BEGIN Extracted information

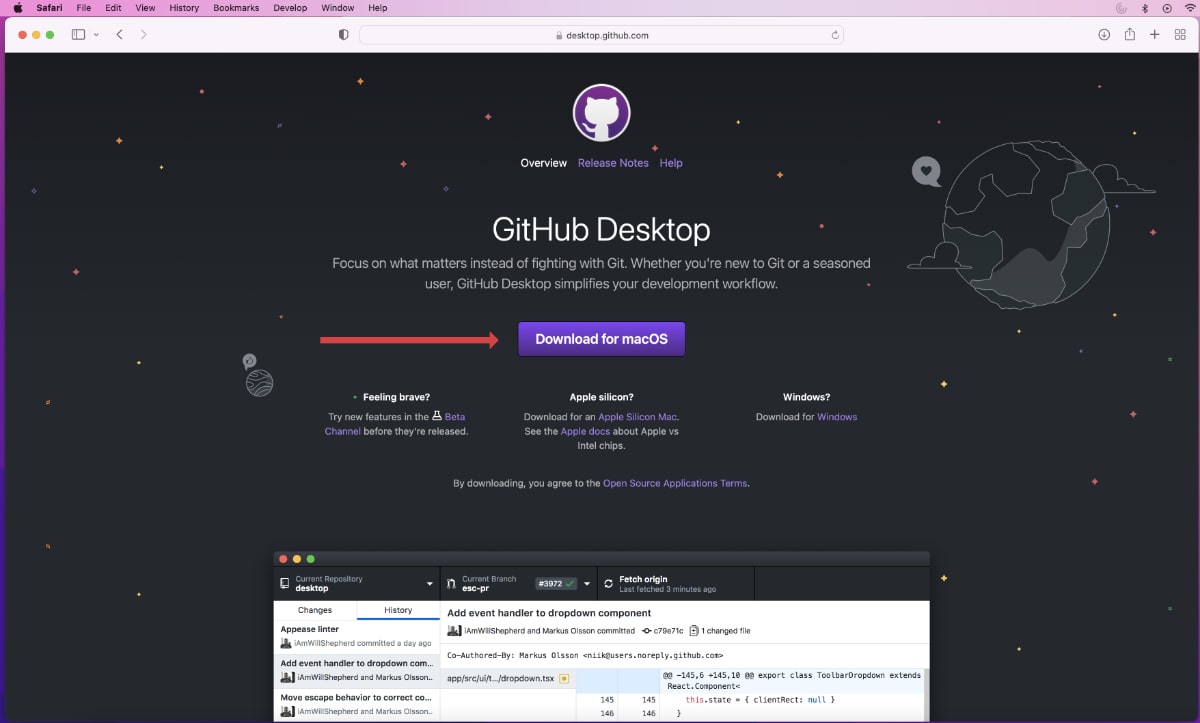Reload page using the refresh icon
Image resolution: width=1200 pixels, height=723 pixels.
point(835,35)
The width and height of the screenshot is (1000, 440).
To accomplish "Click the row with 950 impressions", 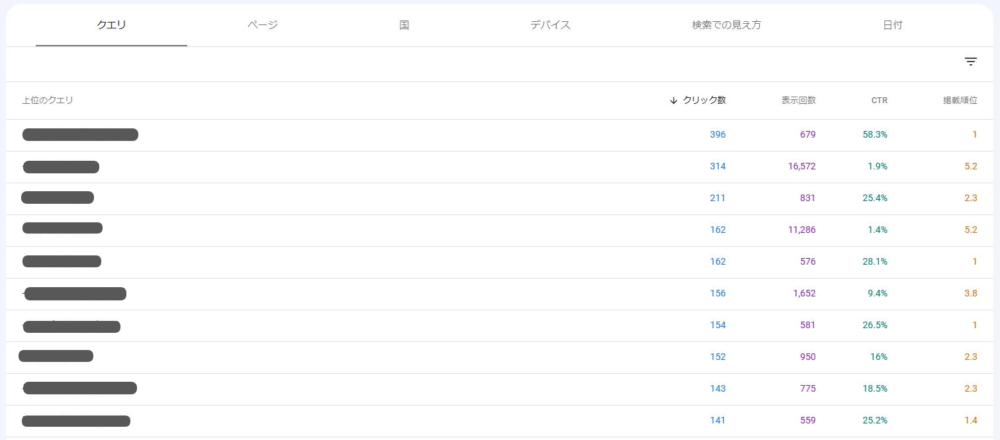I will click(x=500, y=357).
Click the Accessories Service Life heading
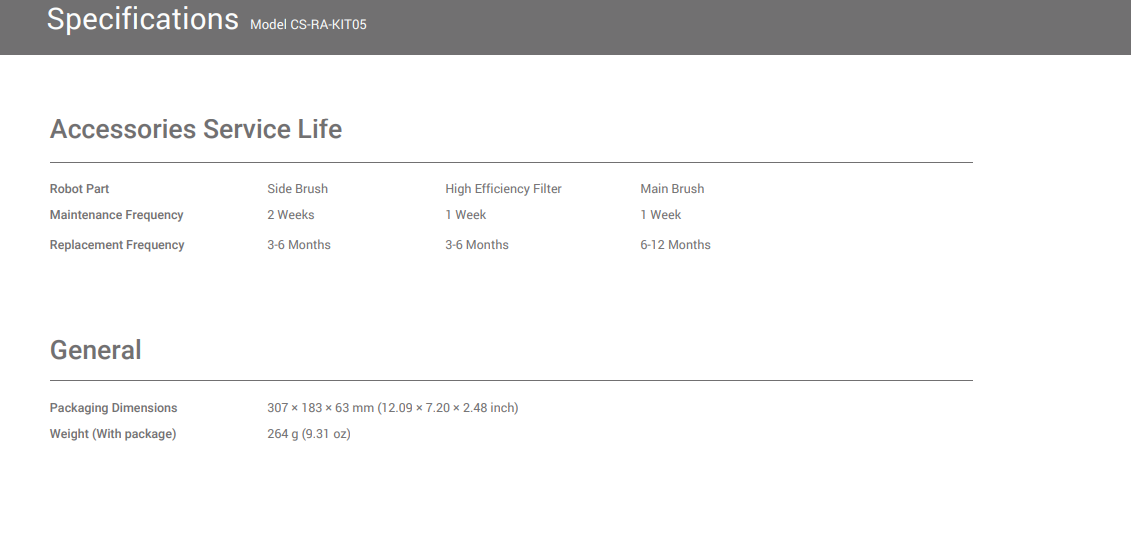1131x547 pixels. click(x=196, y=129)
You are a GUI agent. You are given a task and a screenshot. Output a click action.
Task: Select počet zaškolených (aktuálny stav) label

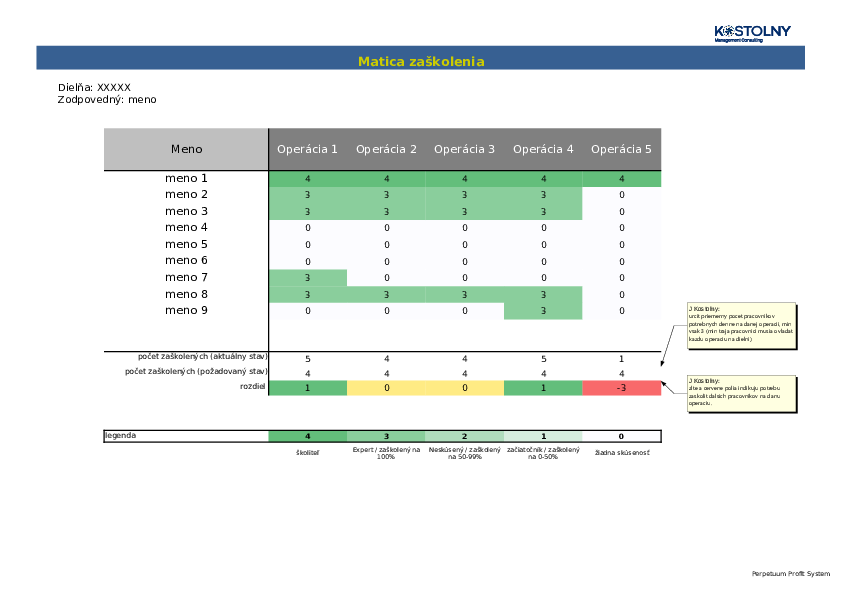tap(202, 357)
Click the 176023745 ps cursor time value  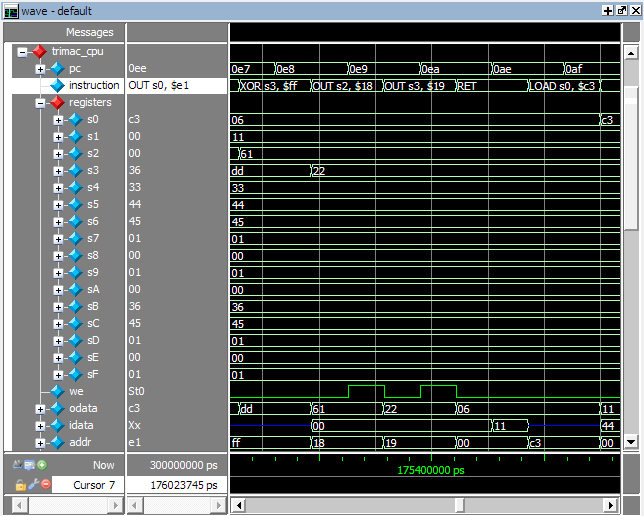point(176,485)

END Extracted information

Check each line of the records for the word "screenshot", then state how many lines have it, as a number only.

# [The answer]
2